Svetlana Aleksiévih. El fin del Homo sovieticus.

junio 6, 2022

Svetlana Aleksiévih, El fin del Homo sovieticus
Acantilado, 2015. 650 páginas.
Trad. Jorge Ferrer Díaz.

El comunismo quiso transformar al hombre, convertirlo en un Homo sovieticus. Cuando llegó la perestroika cambió la sociedad de un día para otro y entonces ¿Qué hacer con ese hombre? La autora recoge testimonios del antes, del durante y del después y conforma un retrato estremecedor de un mundo que intentó lo imposible y no lo consiguió.

Con los libros de Aleksiévih la primera pregunta es ¿Hasta qué punto podemos hablar de autoría? Ella afirma que va con su grabadora recogiendo testimonios y entonces estaríamos hablando de una labor periodística, casi de editora, alejada entonces de estilos literarios. Sin embargo, y como sabe cualquiera que haya transcrito entrevistas, las personas no se expresan con tanto talento como en estas páginas. Ni siquiera si la autora está atenta a cuando pasa la literatura. Mi apuesta es que Aleksiévih, como cualquier escritora, cambia las formas para respetar el espíritu.
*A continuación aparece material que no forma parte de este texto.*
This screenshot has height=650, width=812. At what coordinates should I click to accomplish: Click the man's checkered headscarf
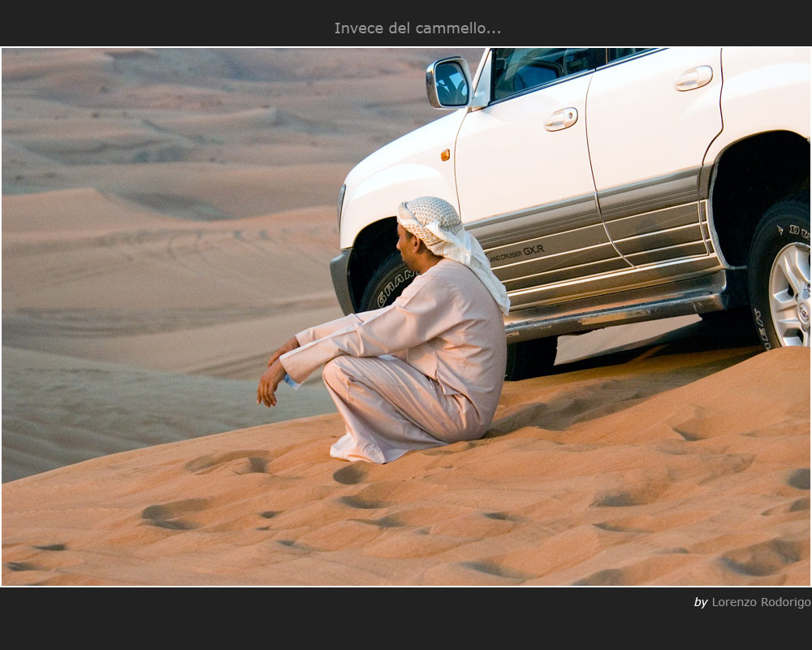click(434, 221)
El contenido, brutal. Lo tuve que leer poco a poco porque es imposible asimilar tanta miseria humana de manera continuada. Dejo extractos abundantes para que se hagan una idea. ¡Qué vidas! Dan ganas de llorar con cada una de ellas. Los que querían un socialismo más amable y se encontraron con un capitalismo salvaje. Los que vivían en regiones donde todos eran soviéticos y de repente se convirtieron en rusos y víctimas de persecuciones. Los que lucharon en la guerra dándolo todo y fueron purgados sin compasión. Las miles de muertes, de torturas, de humillaciones, de necesidad, de esfuerzo en vidas diminutas, como plantas que sólo tienen un breve rayo de sol para sobrevivir.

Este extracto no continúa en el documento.